Wer schon einmal im Sommer eine Whisky-Brennerei in Schottland besucht hat, kennt vielleicht die Enttäuschung: keine dampfenden Brennblasen, kein gärender Wash, keine fruchtigen Aromen in der Luft. Stattdessen: Ruhe. Und doch ist genau diese „Silent Season“ – die stille Jahreszeit – ein fester Bestandteil der Whisky-Tradition.

Ein Blick zurück: Warum die Stills im Sommer verstummen

Die Ursprünge der Silent Season reichen Jahrhunderte zurück. Früher begannen viele Bauern nach der Gerstenernte im September mit dem Destillieren. Die Whiskyproduktion lief dann den Winter über bis in den späten Frühling. In den Sommermonaten waren die Felder wichtiger – und das Brenngerät hatte Pause. Diese „stille Saison“ nutzte man schon damals für notwendige Reparaturen, Reinigung und Wartung.

Heute ist der Rhythmus geblieben, auch wenn sich die Gründe teils verändert haben. Moderne Brennereien wie Glengoyne oder Dewar’s Aberfeldy halten an dieser Tradition fest. Bei Glengoyne steht im Sommer die gesamte Produktion still, um Anlagen zu warten – einige der Maschinen sind dort seit Generationen im Einsatz!

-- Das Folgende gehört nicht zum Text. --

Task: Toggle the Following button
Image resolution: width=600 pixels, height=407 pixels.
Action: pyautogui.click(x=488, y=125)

Wartung, Wasser, Wertschätzung

Neben Instandhaltung spielt heute auch der Umweltschutz eine Rolle. Destillerien benötigen enorme Mengen Wasser – nicht nur für die Herstellung selbst, sondern auch für Kühlung und Reinigung. In besonders trockenen Sommern wird die Silent Season bewusst genutzt, um die natürlichen Wasserquellen zu schonen und sich langfristig nachhaltig aufzustellen.

Ein schönes Beispiel: Einige Destillerien legen die Silent Season gezielt in die trockensten Monate, um Flüsse, Quellen und Grundwasserreserven nicht zu überlasten. So wird Tradition mit Verantwortung verbunden.

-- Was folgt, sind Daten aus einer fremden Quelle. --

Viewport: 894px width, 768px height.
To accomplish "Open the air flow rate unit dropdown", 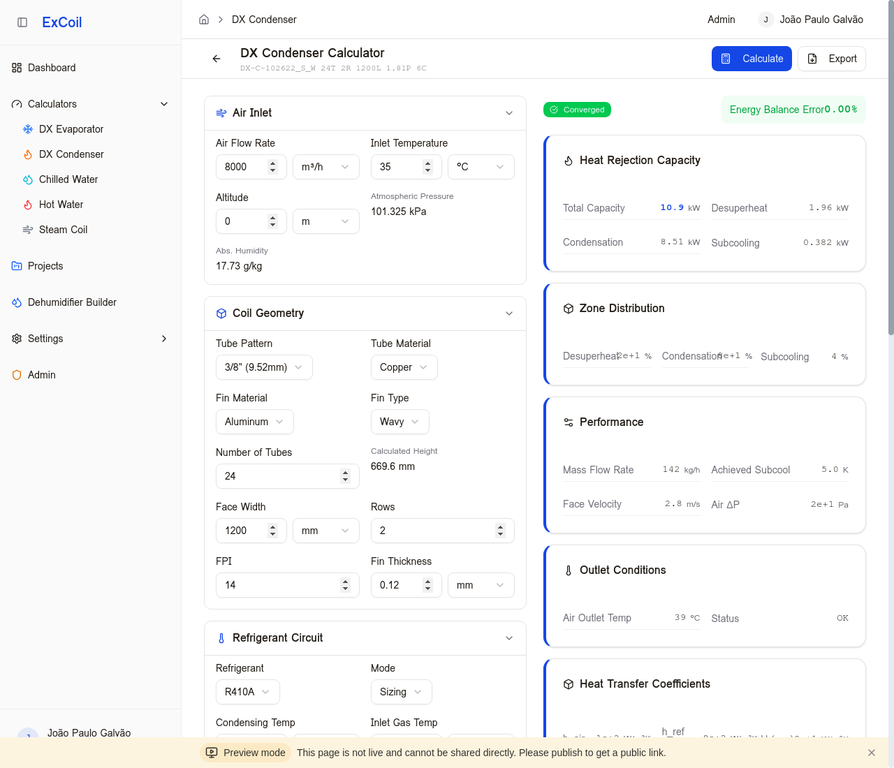I will coord(325,166).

Kein Whisky – trotzdem ein Erlebnis

Auch wenn während der Silent Season kein Whisky produziert wird, lohnt sich ein Besuch. Viele Brennereien wie Dewar’s Aberfeldy bieten in dieser Zeit besondere Einblicke hinter die Kulissen. Statt laufender Produktion sieht man dann etwa:

  • Handwerker beim Austausch riesiger Washbacks
  • Neue Brennblasen aus glänzendem Kupfer, die mit Kränen durch geöffnete Dächer gehoben werden
  • Fassmacher der Speyside Cooperage bei der Arbeit

Statt des gewohnten Produktionsrundgangs gibt’s oft einen tieferen Blick in die Technik – und zusätzlich meist ein großzügigeres Tasting oder reduzierte Eintrittspreise. Manchmal ist weniger einfach mehr.

Fazit: Die stille Zeit, die viel erzählt

Die Silent Season ist mehr als nur eine Pause. Sie ist ein Fenster in die Seele der Brennereien, ein Moment des Innehaltens – und für uns Whisky-Liebhaber die Chance, das Handwerk hinter dem Dram auf ganz neue Weise zu erleben. Vor einem Besuch lohnt sich ein Blick auf die Webseite der Brennerei oder ein Anruf beim Besucherzentrum um sicherzustellen das die Whisky Brennerei auch im gewünschten Zeitraum geöffnet hat.